Canadian Guidelines for Booze Suggest No Amount of Alcohol is Safe
Forget the three drinks a week recommendation, or the glass of red wine at night before bed. Canadian health officials are making the dreaded announcement that no amount of alcohol is safe when trying to avoid cancer. In fact, the study suggests that if you don't drink right now, don't start.
The Canadian study says, people who drink even small amounts of alcohol “is damaging to everyone, regardless of age, sex, gender, ethnicity, tolerance for alcohol or lifestyle,” according to the Canadian Centre on Substance Use and Addiction (CCSUA).
Previously, Canadians suggested that women consume no more than 10 alcoholic drinks per week and men consume no more than 15.
What is an alcoholic drink?
According to the CCSUA report, a drink consists of a 1.5 ounce shot glass of a spirit that is 40-percent alcohol, a five-ounce glass of wine that is 12-percent alcohol, and a 12-ounce bottle of beer containing an alcohol level of five-percent.
“It doesn’t matter what kind of alcohol it is — wine, beer, cider or spirits. Drinking alcohol, even a small amount, is damaging to everyone, regardless of age, sex, gender, ethnicity, tolerance for alcohol or lifestyle," the report says. "That’s why if you drink, it’s better to drink less.”
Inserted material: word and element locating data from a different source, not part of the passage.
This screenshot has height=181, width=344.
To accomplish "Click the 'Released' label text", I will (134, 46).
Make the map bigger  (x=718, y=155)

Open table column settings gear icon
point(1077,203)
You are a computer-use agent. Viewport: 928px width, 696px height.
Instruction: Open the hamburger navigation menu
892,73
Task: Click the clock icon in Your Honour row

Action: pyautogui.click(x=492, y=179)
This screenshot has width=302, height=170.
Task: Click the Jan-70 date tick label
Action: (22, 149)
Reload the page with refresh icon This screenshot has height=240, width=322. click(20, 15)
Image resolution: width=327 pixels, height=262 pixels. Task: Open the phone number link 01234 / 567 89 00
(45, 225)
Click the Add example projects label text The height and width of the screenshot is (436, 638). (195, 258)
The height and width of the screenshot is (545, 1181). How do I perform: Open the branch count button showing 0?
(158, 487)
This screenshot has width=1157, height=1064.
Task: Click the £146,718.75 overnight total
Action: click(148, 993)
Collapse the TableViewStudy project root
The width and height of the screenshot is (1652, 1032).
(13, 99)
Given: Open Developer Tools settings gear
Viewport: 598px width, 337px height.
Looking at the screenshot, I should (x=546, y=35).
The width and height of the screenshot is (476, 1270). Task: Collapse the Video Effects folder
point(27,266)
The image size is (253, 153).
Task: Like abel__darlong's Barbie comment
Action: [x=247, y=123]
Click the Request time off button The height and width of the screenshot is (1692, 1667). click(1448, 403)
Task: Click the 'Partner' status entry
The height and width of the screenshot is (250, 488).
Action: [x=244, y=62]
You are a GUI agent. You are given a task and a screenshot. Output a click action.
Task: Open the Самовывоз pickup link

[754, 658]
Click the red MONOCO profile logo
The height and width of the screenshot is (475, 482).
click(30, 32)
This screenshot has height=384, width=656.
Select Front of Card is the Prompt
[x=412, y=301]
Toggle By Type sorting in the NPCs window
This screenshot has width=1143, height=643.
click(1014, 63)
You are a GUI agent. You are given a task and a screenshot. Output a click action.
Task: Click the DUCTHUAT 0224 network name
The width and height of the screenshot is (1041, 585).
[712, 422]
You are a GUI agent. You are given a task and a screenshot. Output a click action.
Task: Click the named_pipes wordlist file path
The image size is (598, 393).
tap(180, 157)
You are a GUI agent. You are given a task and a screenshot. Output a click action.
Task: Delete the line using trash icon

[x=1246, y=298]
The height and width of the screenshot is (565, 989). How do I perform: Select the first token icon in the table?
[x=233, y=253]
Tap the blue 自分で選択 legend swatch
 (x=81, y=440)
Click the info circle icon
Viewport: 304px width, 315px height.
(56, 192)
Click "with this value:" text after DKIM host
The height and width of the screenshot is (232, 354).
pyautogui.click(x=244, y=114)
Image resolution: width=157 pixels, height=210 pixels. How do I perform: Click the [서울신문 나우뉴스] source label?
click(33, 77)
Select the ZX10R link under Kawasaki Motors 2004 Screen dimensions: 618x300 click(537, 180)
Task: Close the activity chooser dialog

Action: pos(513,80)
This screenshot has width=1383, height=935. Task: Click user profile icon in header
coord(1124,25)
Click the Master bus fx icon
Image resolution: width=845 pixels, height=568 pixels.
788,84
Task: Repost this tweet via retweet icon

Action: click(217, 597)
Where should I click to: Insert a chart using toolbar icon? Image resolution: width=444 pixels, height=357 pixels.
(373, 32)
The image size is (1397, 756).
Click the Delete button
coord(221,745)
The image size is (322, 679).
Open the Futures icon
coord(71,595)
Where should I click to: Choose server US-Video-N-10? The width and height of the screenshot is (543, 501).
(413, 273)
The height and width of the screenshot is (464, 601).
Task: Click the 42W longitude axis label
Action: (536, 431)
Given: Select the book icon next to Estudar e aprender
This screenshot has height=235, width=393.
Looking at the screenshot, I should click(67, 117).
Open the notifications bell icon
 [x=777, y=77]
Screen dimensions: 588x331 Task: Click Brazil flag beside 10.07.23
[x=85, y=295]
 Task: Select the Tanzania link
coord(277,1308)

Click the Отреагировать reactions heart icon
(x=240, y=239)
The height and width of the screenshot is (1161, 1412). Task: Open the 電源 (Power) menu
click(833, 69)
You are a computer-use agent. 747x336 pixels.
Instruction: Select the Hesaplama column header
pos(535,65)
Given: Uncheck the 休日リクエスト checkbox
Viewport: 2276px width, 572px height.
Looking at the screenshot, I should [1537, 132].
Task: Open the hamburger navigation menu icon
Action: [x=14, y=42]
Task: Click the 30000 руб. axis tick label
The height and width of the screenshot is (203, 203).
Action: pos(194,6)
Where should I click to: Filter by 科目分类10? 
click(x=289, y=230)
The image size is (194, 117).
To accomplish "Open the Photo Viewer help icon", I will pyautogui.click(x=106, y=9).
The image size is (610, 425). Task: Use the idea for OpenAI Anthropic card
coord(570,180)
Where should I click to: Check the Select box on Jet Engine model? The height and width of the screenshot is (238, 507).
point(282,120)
Instead of recommending the number of drinks per week that someone can consume, the CCSUA assesses consumption based on the risk. The risk is "low" for people who consume two or fewer drinks per week, moderate for those who drink up to six drinks per week, and increasingly high for those who consume seven or more drinks per week.
The U.S. Center for Disease Control takes a different approach. They say, "to reduce the risk of alcohol-related harms, the 2020-2025 Dietary Guidelines for Americans recommends that adults of legal drinking age can choose not to drink, or to drink in moderation by limiting intake to 2 drinks or less in a day for men or 1 drink or less in a day for women, on days when alcohol is consumed."